By Caleb Henry | July 31, 2014
Spaceflight Networks

Spaceflight Network’s map of projected ground station sites. Photo: Spaceflight Inc.

[Via Satellite 07-31-2014] Spaceflight Inc. is expanding its business from focusing primarily on rideshare opportunities for small satellites to include a ground network branch. Officially named Spaceflight Networks, the new branch will provide satellite communications through a global series of ground stations.

The company expects the first of 12 stations to go online during the first quarter of 2015. Speaking to Via Satellite, Spaceflight President Curt Blake said ground stations became an apparent market opportunity in addition to ridesharing almost immediately after the company was founded.

“We historically have bought excess capacity on launch vehicles and then aggregated and integrated payloads onto the launch vehicle. What we found in our travels is that, after launch, the second most asked question is ‘how are we going to communicate with our satellite once it’s up there?’ After hearing this a great number of times, we decided that it was an opportunity we could certainly address, and it was a great co-selling opportunity as well,” he said.

Spaceflight has built a name for itself by assisting small satellite operators with getting their spacecraft launched. Often, these small payloads are stashed away where there is extra space on larger missions. Spaceflight has assisted Planet Labs in launching dozens of small satellites to the International Space Station (ISS) for deployment by NanoRacks, along with other payloads.

Blake said one of the problems faced by Spaceflight’s customers is that a majority of the existing ground station infrastructure is very customized. This can make staying in contact with a spacecraft, or multiple spacecraft, prohibitively expensive for the entrepreneurial space companies that frequently make use of small satellites.

“You can build a satellite much cheaper, you can get it launched much cheaper, but still the communications costs are high, or at least proportionally high to what we think they ought to be,” explained Blake. “That’s what we are trying to solve for.”

The Spaceflight Networks series of ground stations is targeted toward emerging constellations that do not need heavily customized gateways. This, according to Blake, will help bring the cost of maintaining a large constellation for small players in line with the smaller costs for building and launching.

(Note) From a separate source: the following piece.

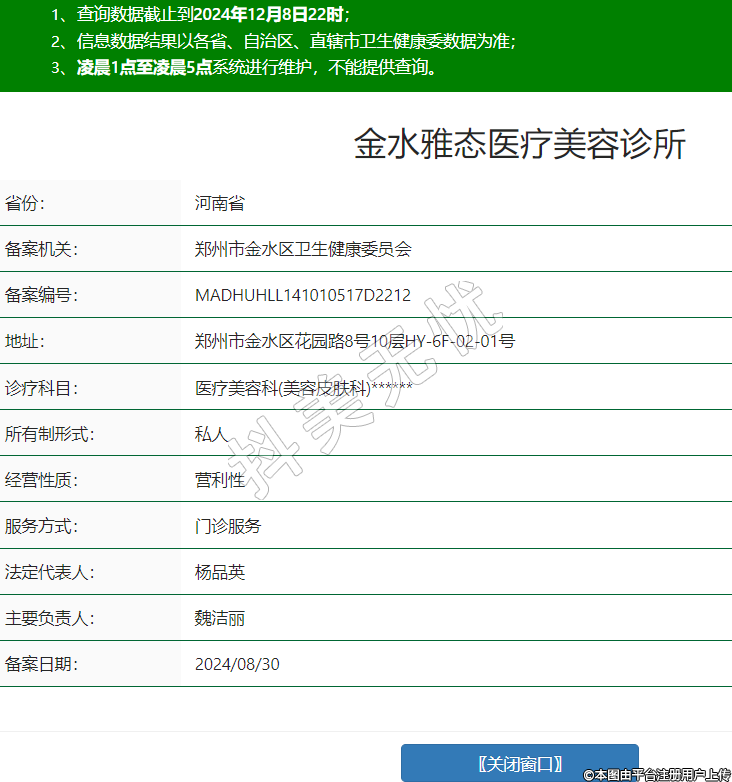
Task: Click the ownership value 私人
Action: click(x=212, y=434)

The number of companies planning “big” small satellite constellations has grown rapidly in recent years. Planet Labs intends to build a constellation of more than 100 satellites in 12 months time. Satellogic, another Earth imaging startup, has plans for a constellation that could number a few hundred. Other new announcements include Dauria Aerospace and Elecnor Deimospartnership on a global constellation, and OmniEarth, a joint venture between Harris Corporation, Dynetics and Draper Laboratory, for which Spaceflight is also a rideshare partner.

Blake said that the new company branch already has its first customer for ground communications services. Although it remained unnamed, he said it will be a heavy user of the network, making it essentially Spaceflight Networks’ anchor tenant.

Another step Spaceflight Networks is taking to reduce costs is limiting the number of radios used and offering options that are software defined. The company is working with a number of spacecraft radio providers, encouraging the use of modern IP protocols to further minimize the level of customization.

Spaceflight Network’s ground sites will be optimized for satellites in Low Earth Orbit (LEO). The company conducted an initial study to identify future sites, which include Guam, Mauritius and Norway. The first station is set for construction in Washington, and the rest are to follow during the next few years.

“We are pushing forward the international and the longer lead sites,” said John Springmann, systems engineer, Spaceflight. “We’re setting up groundwork now, but it will take a year or two to be developed. That is what drives the 2015, 2016 and 2017 schedule.”

Springmann said other sites will take slightly longer to complete because the regulatory policies vary per country. Spaceflight Networks undisclosed anchor tenant is also influencing the build-out, he said.